*WHAT THE EXERCISE ASKS:* Reproduce the records below without any change, beginning with the first line and ending with the line that contains "coord(29,244)". Include both of those lines.

Stored entries
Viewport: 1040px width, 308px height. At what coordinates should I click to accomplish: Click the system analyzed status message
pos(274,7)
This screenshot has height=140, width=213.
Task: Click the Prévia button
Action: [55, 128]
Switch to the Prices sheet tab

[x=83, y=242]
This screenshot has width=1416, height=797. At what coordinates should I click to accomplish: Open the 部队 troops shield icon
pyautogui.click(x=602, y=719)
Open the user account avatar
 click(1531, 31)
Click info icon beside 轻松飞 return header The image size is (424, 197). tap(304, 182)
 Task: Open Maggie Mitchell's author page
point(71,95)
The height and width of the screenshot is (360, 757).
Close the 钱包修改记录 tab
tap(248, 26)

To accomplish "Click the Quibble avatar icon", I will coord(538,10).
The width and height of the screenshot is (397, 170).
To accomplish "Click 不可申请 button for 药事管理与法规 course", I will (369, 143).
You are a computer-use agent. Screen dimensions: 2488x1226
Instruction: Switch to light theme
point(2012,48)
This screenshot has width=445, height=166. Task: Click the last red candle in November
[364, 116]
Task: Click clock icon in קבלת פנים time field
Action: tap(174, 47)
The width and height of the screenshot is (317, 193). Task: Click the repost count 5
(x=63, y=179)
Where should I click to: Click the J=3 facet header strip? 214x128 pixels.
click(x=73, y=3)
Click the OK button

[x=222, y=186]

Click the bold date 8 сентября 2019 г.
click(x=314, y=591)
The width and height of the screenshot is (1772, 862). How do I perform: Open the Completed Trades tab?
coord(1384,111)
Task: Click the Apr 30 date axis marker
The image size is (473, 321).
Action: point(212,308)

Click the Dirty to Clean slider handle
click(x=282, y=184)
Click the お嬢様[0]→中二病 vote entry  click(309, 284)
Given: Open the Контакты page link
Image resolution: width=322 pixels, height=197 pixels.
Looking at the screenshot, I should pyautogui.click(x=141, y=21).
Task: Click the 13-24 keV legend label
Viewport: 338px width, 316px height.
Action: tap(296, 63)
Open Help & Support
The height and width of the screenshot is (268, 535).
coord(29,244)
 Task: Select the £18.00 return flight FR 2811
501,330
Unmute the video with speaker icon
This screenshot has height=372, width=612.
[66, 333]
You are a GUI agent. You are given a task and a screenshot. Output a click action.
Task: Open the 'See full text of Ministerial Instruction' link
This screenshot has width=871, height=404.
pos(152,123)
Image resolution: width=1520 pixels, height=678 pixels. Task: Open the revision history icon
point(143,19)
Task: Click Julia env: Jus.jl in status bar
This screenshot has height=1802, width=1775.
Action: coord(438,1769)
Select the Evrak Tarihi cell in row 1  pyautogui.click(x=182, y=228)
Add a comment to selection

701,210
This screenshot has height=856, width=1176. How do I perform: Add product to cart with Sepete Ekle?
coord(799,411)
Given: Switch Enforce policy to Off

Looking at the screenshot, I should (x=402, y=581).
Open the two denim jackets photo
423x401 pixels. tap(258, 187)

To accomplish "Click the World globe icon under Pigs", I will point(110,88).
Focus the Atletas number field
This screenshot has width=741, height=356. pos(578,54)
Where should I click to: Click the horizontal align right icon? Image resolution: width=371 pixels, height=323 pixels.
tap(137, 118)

*ANSWER TO THIS PROBLEM:*
Viewport: 1040px width, 308px height. At what coordinates should I click to accomplish: Click the system analyzed status message
pos(274,7)
This screenshot has height=140, width=213.
Task: Click the Prévia button
Action: [55, 128]
Switch to the Prices sheet tab

[x=83, y=242]
This screenshot has width=1416, height=797. At what coordinates should I click to accomplish: Open the 部队 troops shield icon
pyautogui.click(x=602, y=719)
Open the user account avatar
 click(1531, 31)
Click info icon beside 轻松飞 return header The image size is (424, 197). tap(304, 182)
 Task: Open Maggie Mitchell's author page
point(71,95)
The height and width of the screenshot is (360, 757).
Close the 钱包修改记录 tab
tap(248, 26)

To accomplish "Click the Quibble avatar icon", I will coord(538,10).
The width and height of the screenshot is (397, 170).
To accomplish "Click 不可申请 button for 药事管理与法规 course", I will (369, 143).
You are a computer-use agent. Screen dimensions: 2488x1226
Instruction: Switch to light theme
point(2012,48)
This screenshot has width=445, height=166. Task: Click the last red candle in November
[364, 116]
Task: Click clock icon in קבלת פנים time field
Action: tap(174, 47)
The width and height of the screenshot is (317, 193). Task: Click the repost count 5
(x=63, y=179)
Where should I click to: Click the J=3 facet header strip? 214x128 pixels.
click(x=73, y=3)
Click the OK button

[x=222, y=186]

Click the bold date 8 сентября 2019 г.
click(x=314, y=591)
The width and height of the screenshot is (1772, 862). How do I perform: Open the Completed Trades tab?
coord(1384,111)
Task: Click the Apr 30 date axis marker
The image size is (473, 321).
Action: point(212,308)

Click the Dirty to Clean slider handle
click(x=282, y=184)
Click the お嬢様[0]→中二病 vote entry  click(309, 284)
Given: Open the Контакты page link
Image resolution: width=322 pixels, height=197 pixels.
Looking at the screenshot, I should pyautogui.click(x=141, y=21).
Task: Click the 13-24 keV legend label
Viewport: 338px width, 316px height.
Action: tap(296, 63)
Open Help & Support
The height and width of the screenshot is (268, 535).
coord(29,244)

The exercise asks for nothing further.